With the Academic and Welfare seats filled, there was only one left: ULSU President. Stephen Egan O’Neil, Joe Kearney and Sarah Dunphy had entered the race a week earlier, all with their own proposals for next year’s presidency.
Unlike the almost unanimous and thunderous cheering for the other two incumbent sabbatical officers, when Sarah’s win was announced, there was near-deafening silence. No more than a dozen or so people off to one corner of the Stables courtyard cheered.
Some suggested following the results that the quiet reaction to Dunphy’s win was solely a result of Stegan’s joint ticket run at the position.

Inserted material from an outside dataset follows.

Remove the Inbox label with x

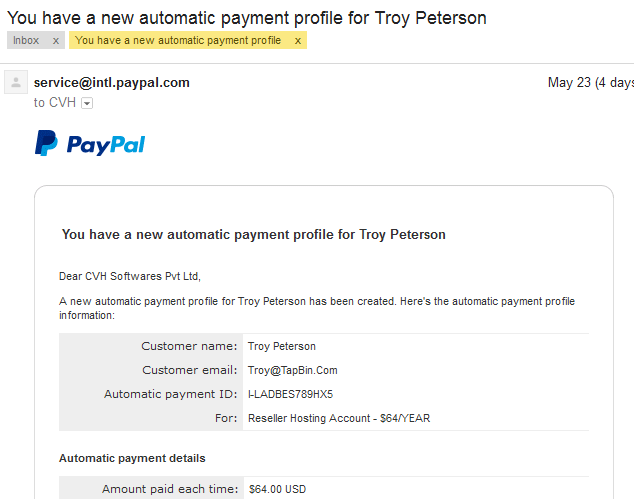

It of course had nothing to do with the fact she was a woman and had beaten two male candidates – no connection whatsoever.
Witnessing the reaction to Dunphy’s win, An Focal tweeted a simple, factual and straightforward tweet: “Massive number of men cheering for Academic & Welfare. Almost all silent when president announced.”

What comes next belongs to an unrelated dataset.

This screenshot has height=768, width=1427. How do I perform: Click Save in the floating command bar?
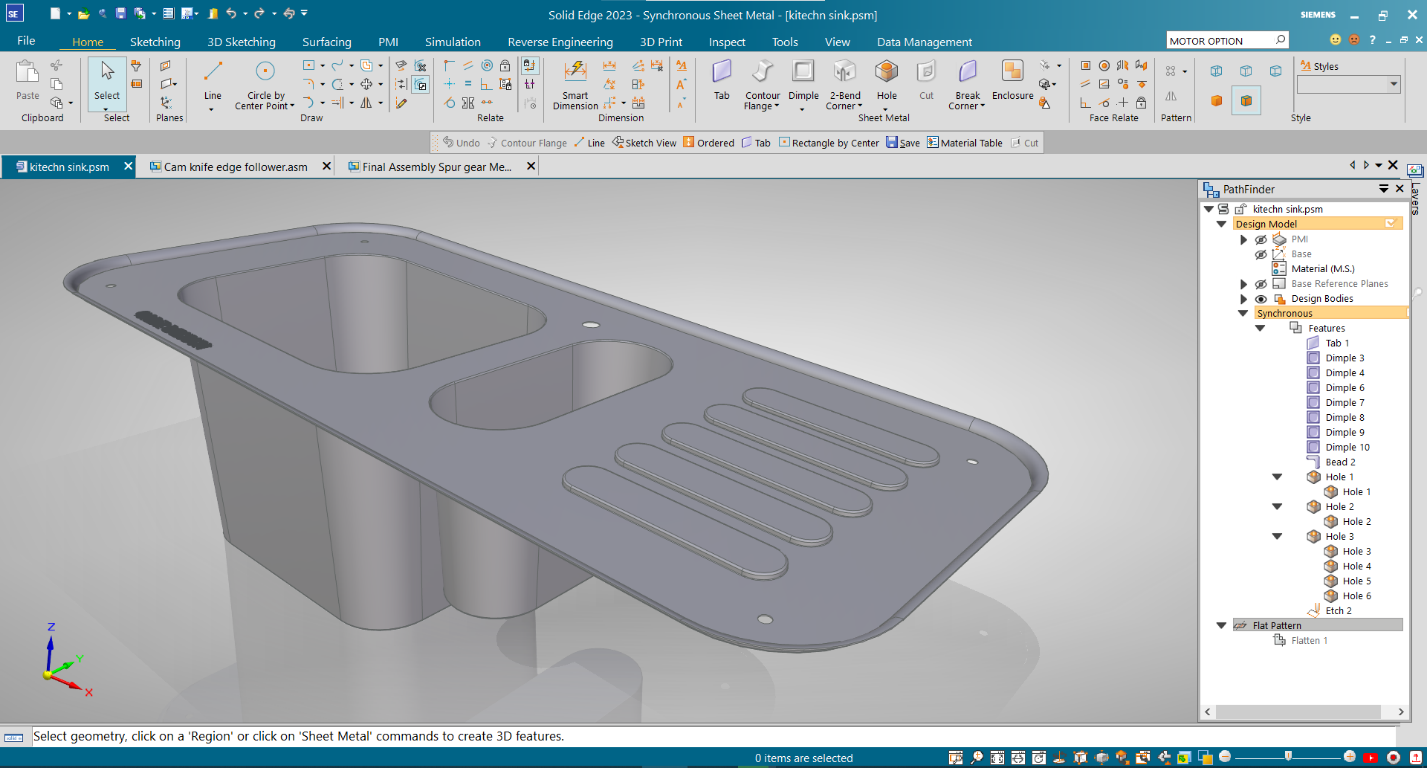[x=903, y=142]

The immediate response was strange, to say the least, and seemed to be an attempt to deflect from what had actually happened.

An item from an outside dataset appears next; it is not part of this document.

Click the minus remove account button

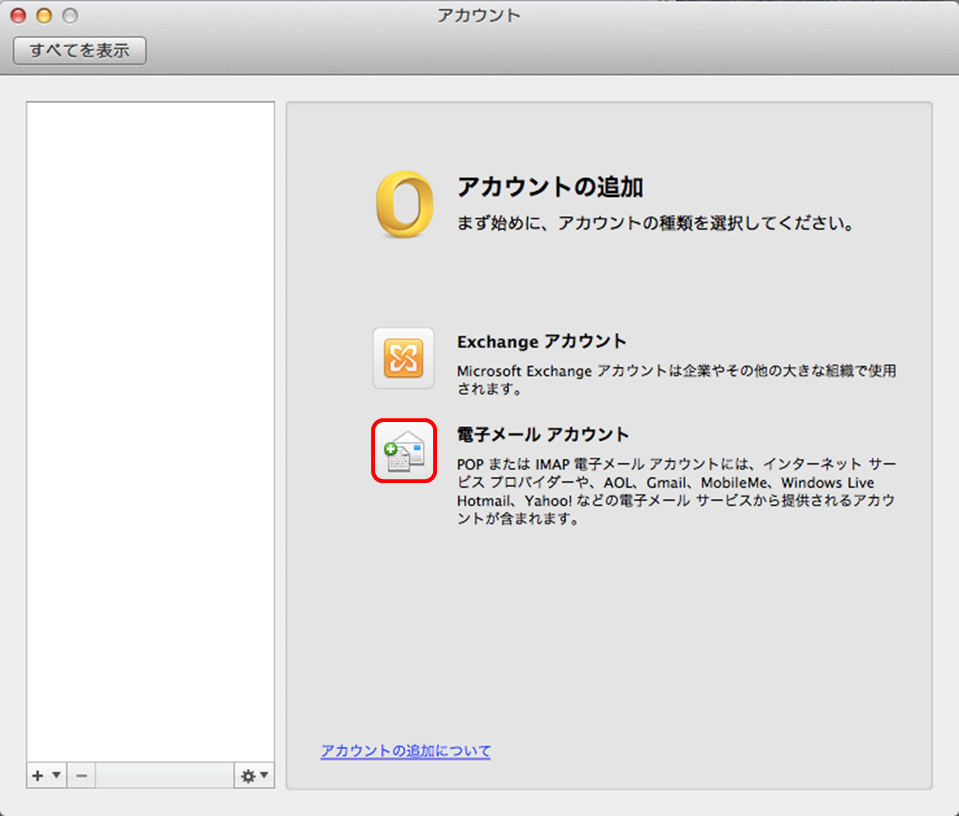82,776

“Purely circumstantial. I was present at the results announcement back in ’13. Emma Porter got such a large cheer from everyone.” (Completely irrelevant to the actual situation.)
“Stop creating controversy where there is none.” (Tweeting facts can’t reasonably be considered creating controversy.)
“Is there an insinuation sarah only got elected cause she was attractive?” (The strangest and most obscure suggestion to be made.)
But back to our friend from Yik Yak. Let’s call him Jim. Now I wonder if Jim went home that weekend and warned his mammy on Sunday afternoon if she didn’t have the dinner on the table by half one, she’d “get it”? Maybe Jim’s friend, who he’s brought home for the weekend for some free feeding, then pipes up with “she’d get it anyway”. All just banter though.
But it’s not, is it? It’s not just banter to refuse to congratulate a woman who’s just won a prominent role in a union, when there would’ve been almost unanimous cheering if a man had won instead. It’s not just banter when you threaten to injure someone, solely because you think that person will take away your week-long drinking binge. There was no foundation to the assumption either, just the fact the person was a woman instead of a man. Sexism is not just banter.
ULSU is now fortunate to have a new capable and strong three-person sabbatical team to help, guide and lead the students of UL next year. More impressive is that in this year of the celebration of the equality of Irish citizens, UL students elected the third ever female Students’ Union president in its 40-year history.